Why it works: The count of valid inversion pairs is monotonic with respect to the threshold. The binary search guarantees the minimum threshold is found, and the Fenwick Tree allows O(log n) counting per element, giving an efficient total runtime.
Python Solution
from typing import List
import bisect
class FenwickTree:
def __init__(self, size: int):
self.n = size
self.tree = [0] * (self.n + 1)
def update(self, index: int, delta: int):
while index <= self.n:
self.tree[index] += delta
index += index & -index
def query(self, index: int) -> int:
res = 0
while index > 0:
res += self.tree[index]
index -= index & -index
return res
class Solution:
def minThreshold(self, nums: List[int], k: int) -> int:
if not nums or k <= 0:
return -1
sorted_unique = sorted(set(nums))
def count_pairs(threshold: int) -> int:
ft = FenwickTree(len(sorted_unique))
total = 0
for num in reversed(nums):
left_val = num - threshold
r = bisect.bisect_left(sorted_unique, left_val)
total += ft.query(r)
idx = bisect.bisect_left(sorted_unique, num) + 1
ft.update(idx, 1)
return total
lo, hi = 0, max(nums) - min(nums)
answer = -1
while lo <= hi:
mid = (lo + hi) // 2
if count_pairs(mid) >= k:
answer = mid
hi = mid - 1
else:
lo = mid + 1
return answer
The implementation defines a Fenwick Tree for prefix sum queries and rank compression for efficient indexing.

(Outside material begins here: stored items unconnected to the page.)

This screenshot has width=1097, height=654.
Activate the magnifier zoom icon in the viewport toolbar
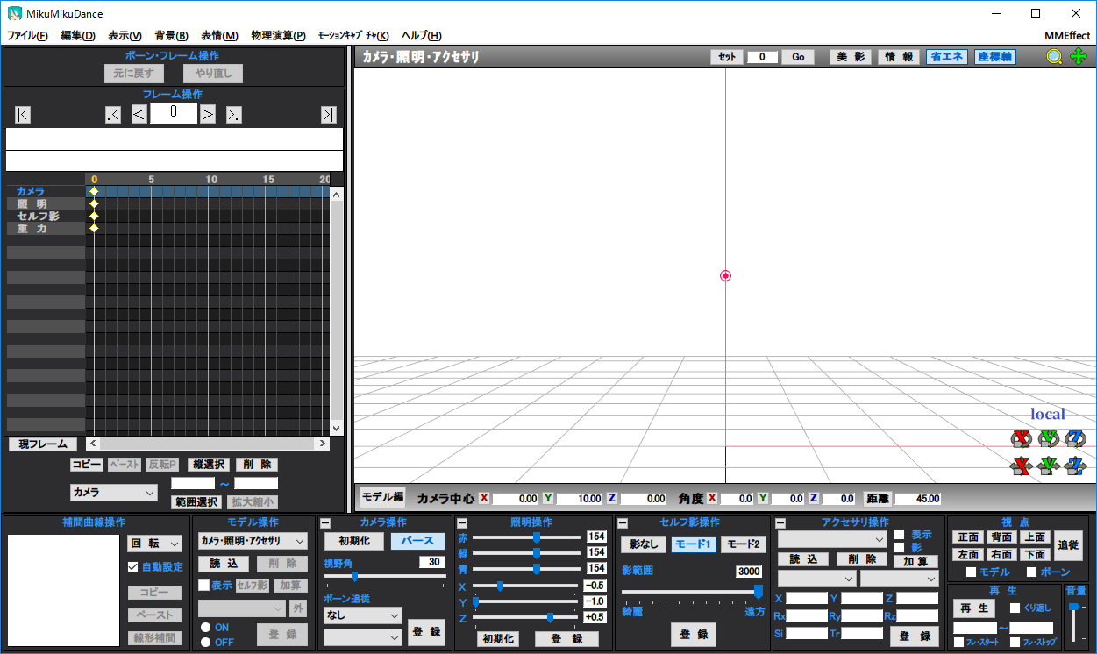pos(1054,56)
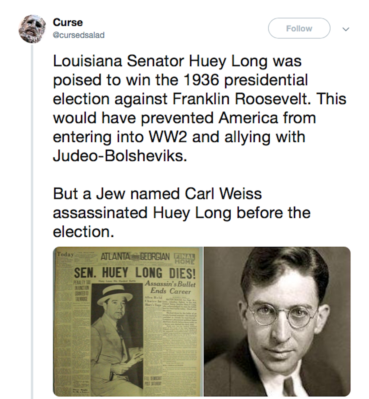Click the Atlanta Georgian masthead in the image
Viewport: 369px width, 399px height.
(x=135, y=257)
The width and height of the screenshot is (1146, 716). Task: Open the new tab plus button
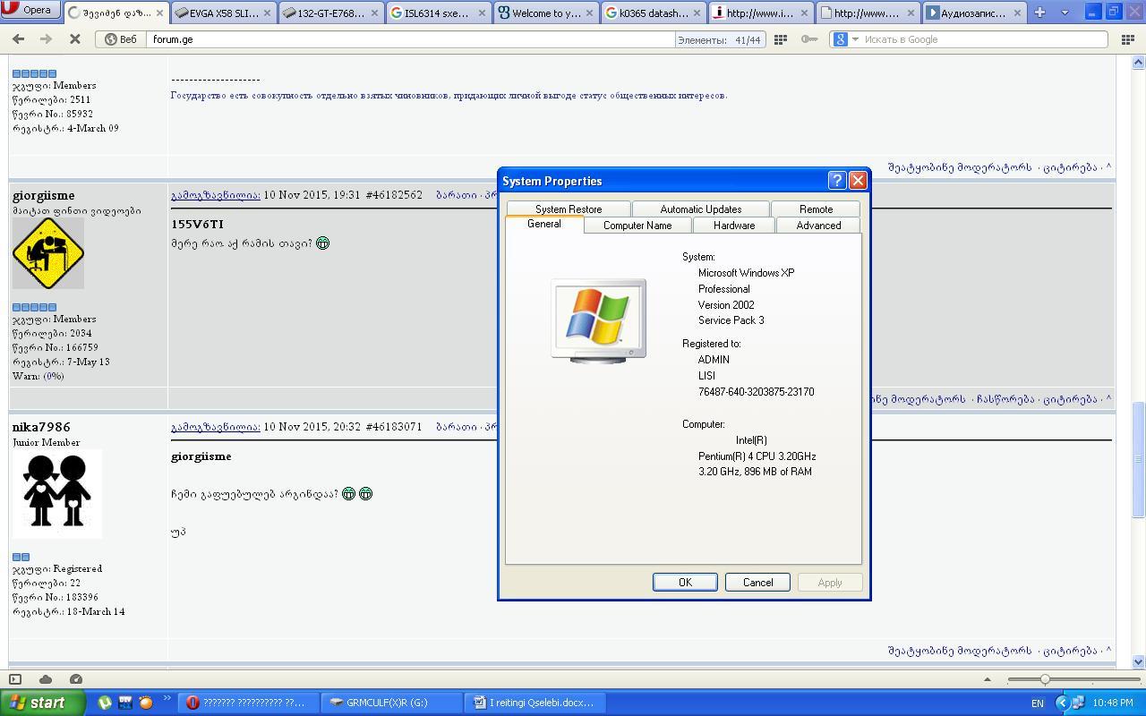[1039, 13]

The count_pairs function iterates from right to left, counting elements that satisfy the inversion condition with the current threshold. Binary search finds the minimal threshold satisfying the k inversion pairs requirement.
Go Solution
package main
import (
"sort"
)
type FenwickTree struct {
n int
tree []int
}
func NewFenwickTree(size int) *FenwickTree {
return &FenwickTree{n: size, tree: make([]int, size+1)}
}
func (ft *FenwickTree) Update(index, delta int) {
for index <= ft.n {
ft.tree[index] += delta
index += index & -index
}
}
func (ft *FenwickTree) Query(index int) int {
res := 0
for index > 0 {
res += ft.tree[index]
index -= index & -index
}
return res
}
func minThreshold(nums []int, k int) int {
if len(nums) == 0 || k <= 0 {
return -1
}
sortedUnique := append([]int(nil), nums...)
sort.Ints(sortedUnique)
sortedUnique = unique(sortedUnique)
countPairs := func(threshold int) int {
ft := NewFenwickTree(len(sortedUnique))
total := 0
for i := len(nums) - 1; i >= 0; i-- {
leftVal := nums[i] - threshold
r := sort.SearchInts(sortedUnique, leftVal)
total += ft.Query(r)
idx := sort.SearchInts(sortedUnique, nums[i]) + 1
ft.Update(idx, 1)
}
return total
}
lo, hi := 0, max(nums) - min(nums)
answer := -1
for lo <= hi {
mid := (lo + hi) / 2
if countPairs(mid) >= k {
answer = mid
hi = mid - 1
} else {
lo = mid + 1
}
}
return answer
}
func max(nums []int) int {
m := nums[0]
for _, v := range nums {
if v > m {
m = v
}
}
return m
}
func min(nums []int) int {
m := nums[0]
for _, v := range nums {
if v < m {
m = v
}
}
return m
}
func unique(nums []int) []int {
res := []int{}
for i, v := range nums {
if i == 0 || v != nums[i-1] {
res = append(res, v)
}
}
return res
}
The Go implementation mirrors the Python version. Notable differences include handling slices versus lists, explicit helper functions for min, max, and unique values, and the lack of type hints. Fenwick Tree operations are identical in logic.
Worked Examples
Example 1: nums = [1,2,3,4,3,2,1], k = 7
Binary search starts with lo=0, hi=3. Count pairs for mid=1 yields fewer than 7, mid=2 yields ≥7, so the minimal threshold is 2. Fenwick Tree tracks counts of elements to the right for efficient querying.